AIM: Recast all of the lines below as a numbered list, skipping blank lines and leaving out the pictures.

MATERIAL PROVIDED:

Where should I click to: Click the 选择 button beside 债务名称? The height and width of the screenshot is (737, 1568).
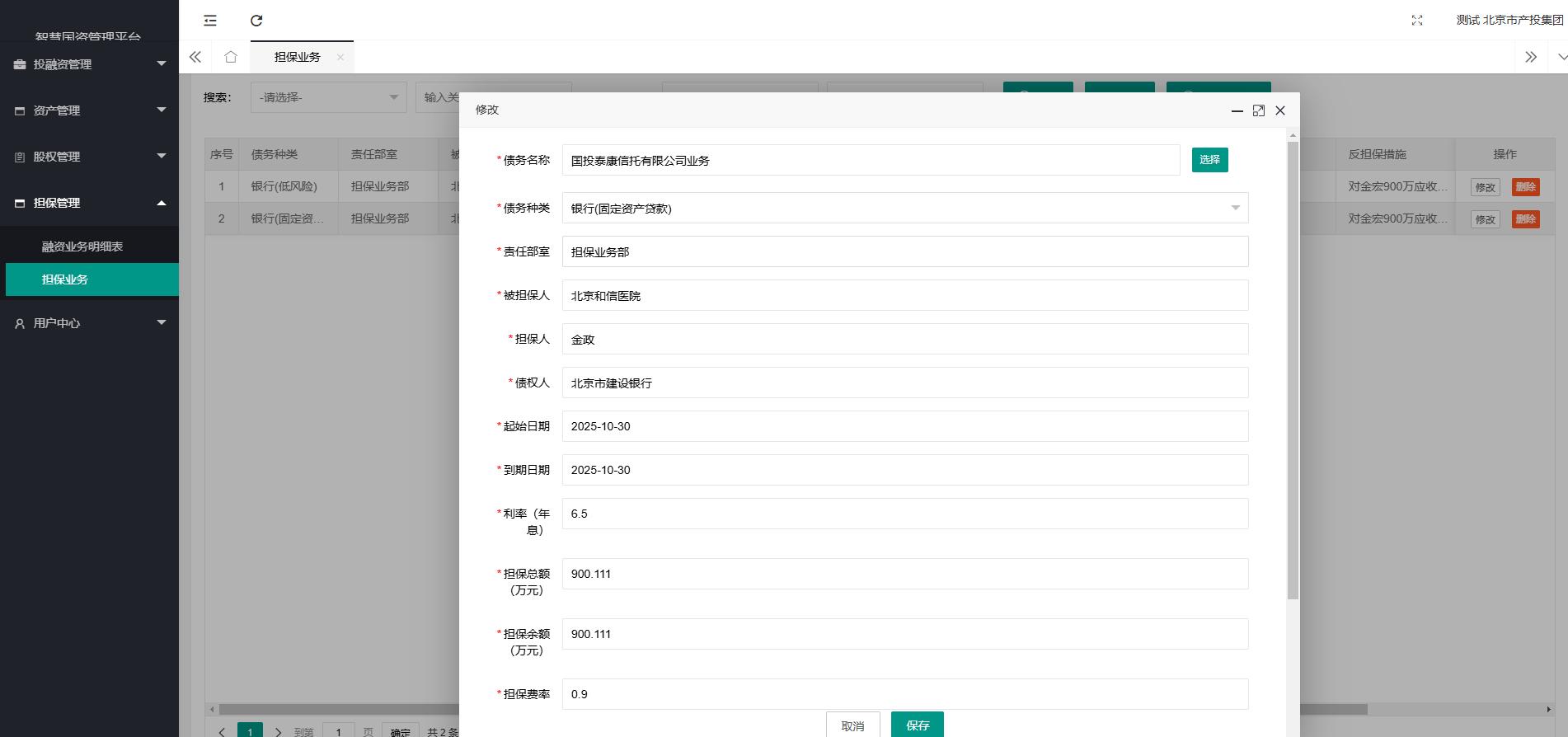(x=1209, y=160)

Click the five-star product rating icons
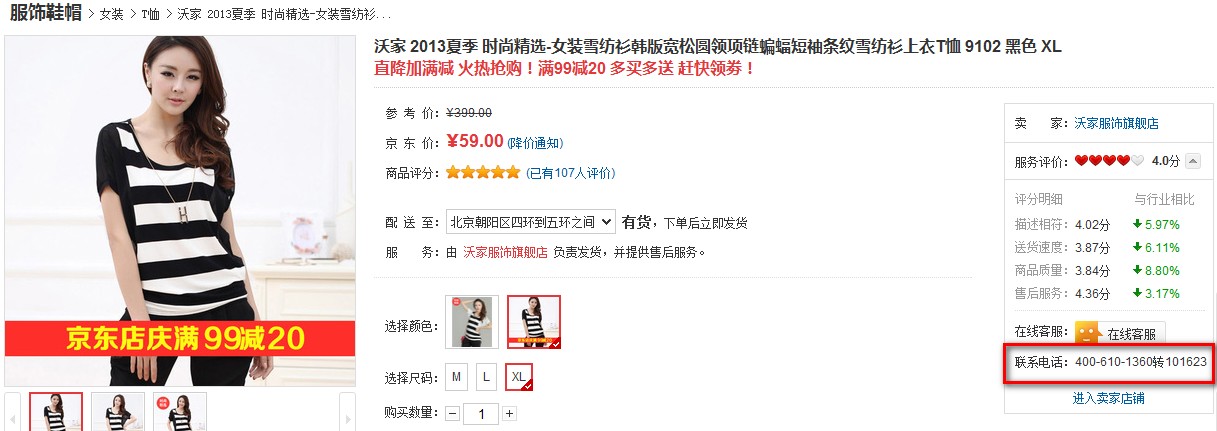tap(483, 173)
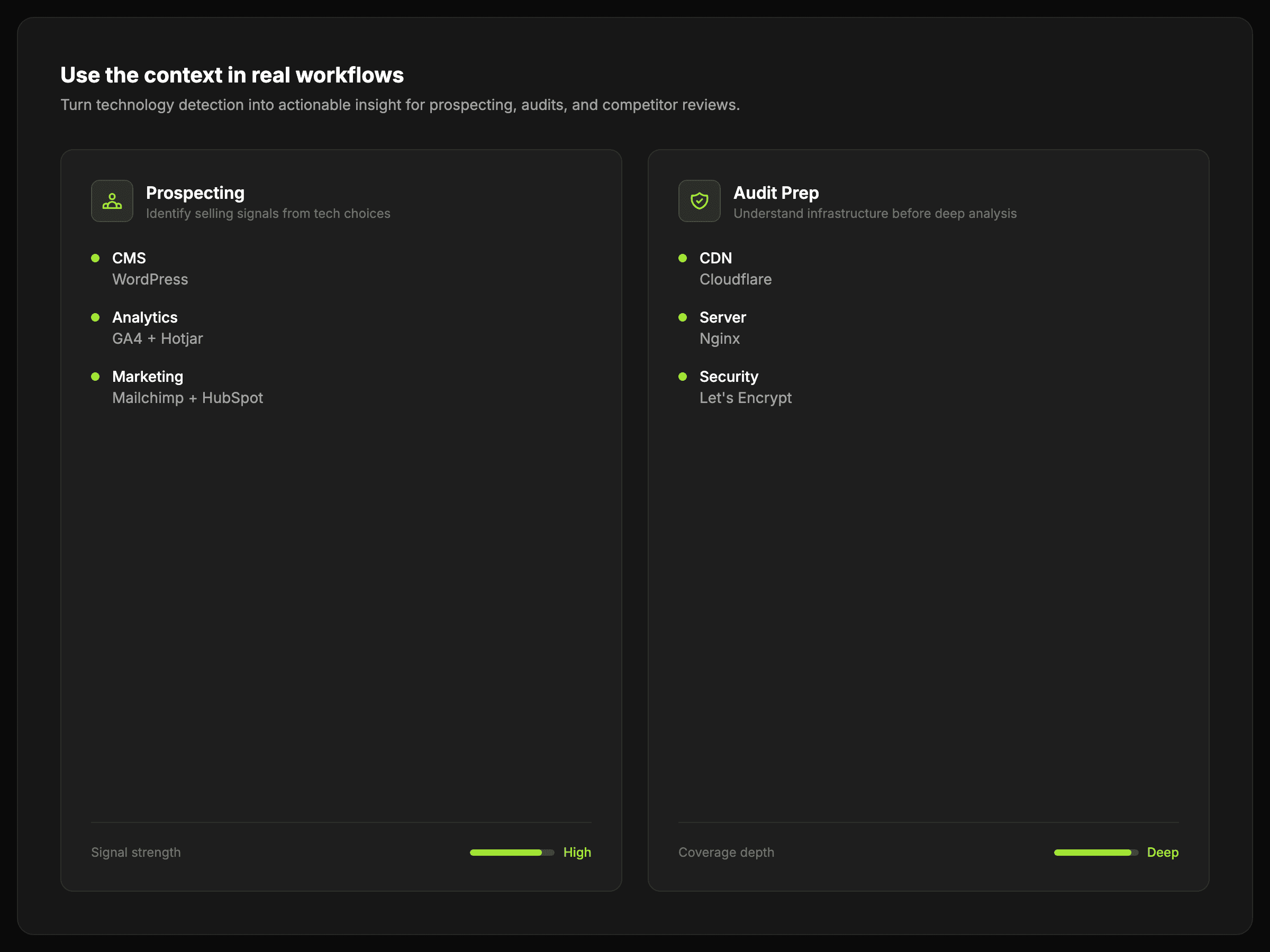Select the Audit Prep card title

(776, 193)
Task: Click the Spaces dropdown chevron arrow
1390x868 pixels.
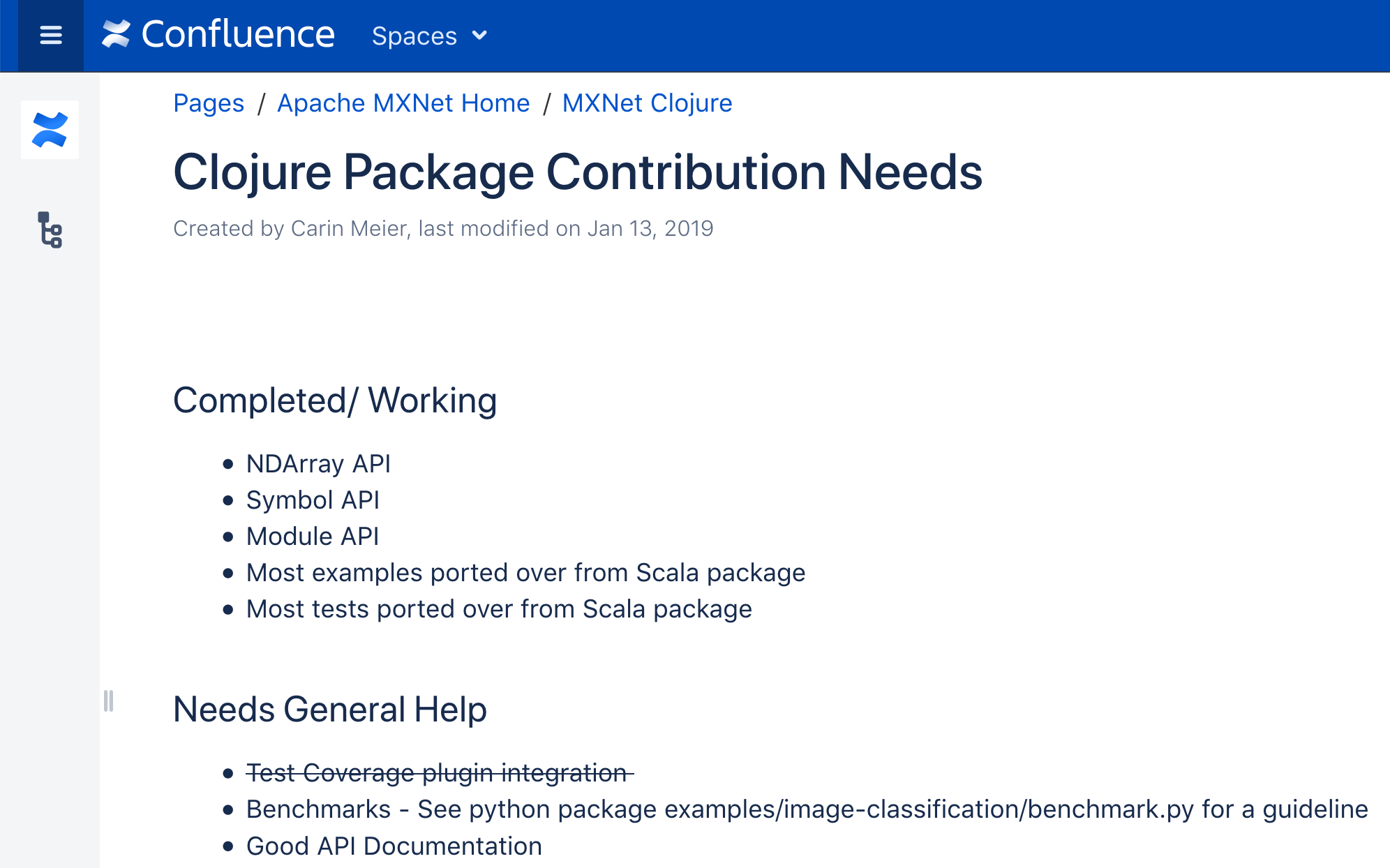Action: [x=479, y=35]
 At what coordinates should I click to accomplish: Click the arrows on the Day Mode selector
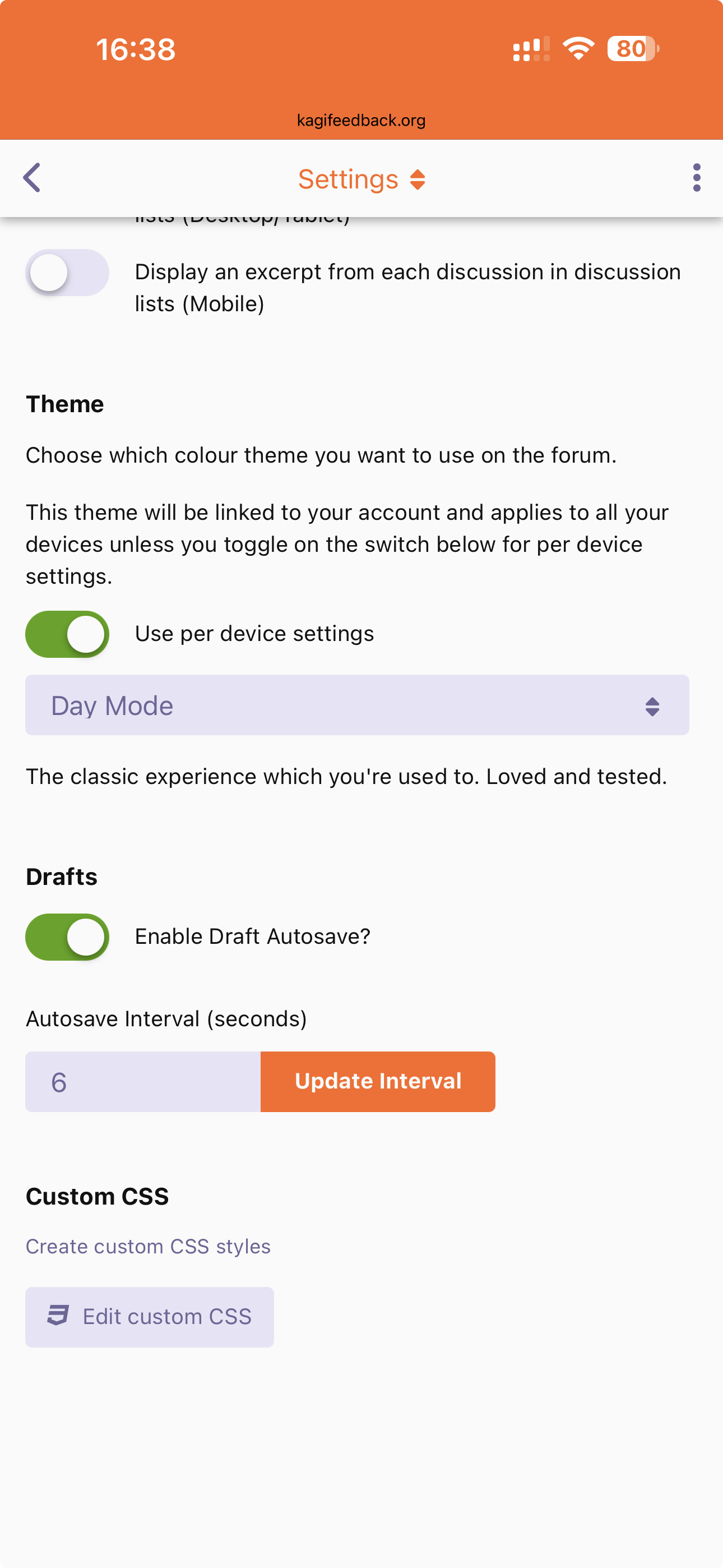coord(652,706)
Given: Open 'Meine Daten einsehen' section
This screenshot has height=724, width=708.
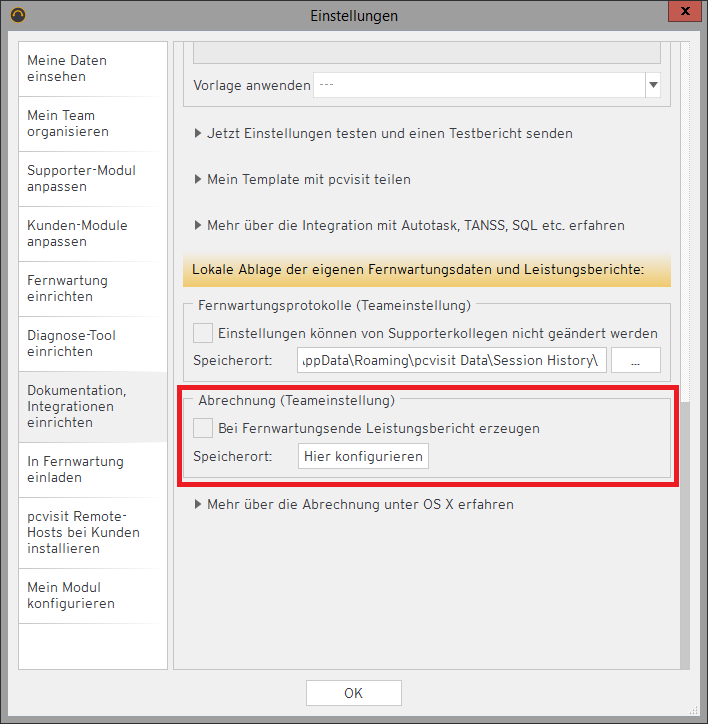Looking at the screenshot, I should [92, 69].
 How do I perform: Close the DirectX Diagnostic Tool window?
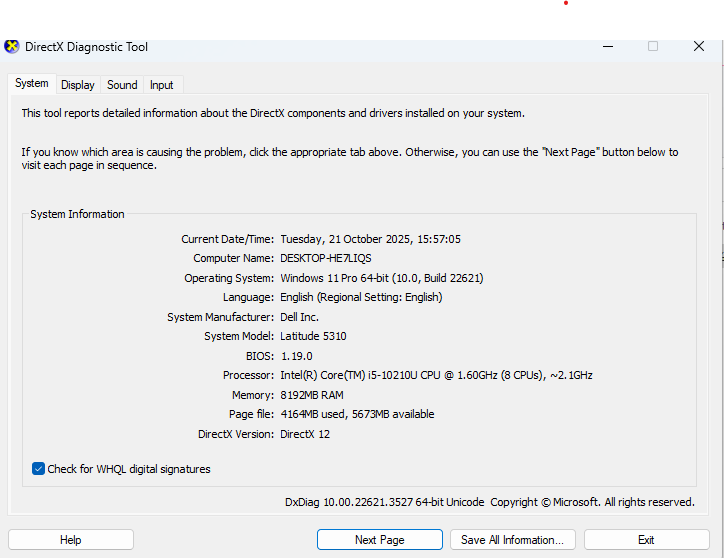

TASK RESPONSE:
1. Where should I click to: Click the 选择 button beside 债务名称? The height and width of the screenshot is (737, 1568).
2. (x=1209, y=160)
3. Click the five-star product rating icons
4. tap(483, 173)
5. Select the Audit Prep card title
6. (776, 193)
7. Task: Click the Spaces dropdown chevron arrow
8. 1390x868 pixels.
9. Action: [x=479, y=35]
10.  At what coordinates should I click to accomplish: Click the arrows on the Day Mode selector
11. coord(652,706)
12. Given: Open 'Meine Daten einsehen' section
13. This screenshot has height=724, width=708.
14. Looking at the screenshot, I should [92, 69].
15.  How do I perform: Close the DirectX Diagnostic Tool window?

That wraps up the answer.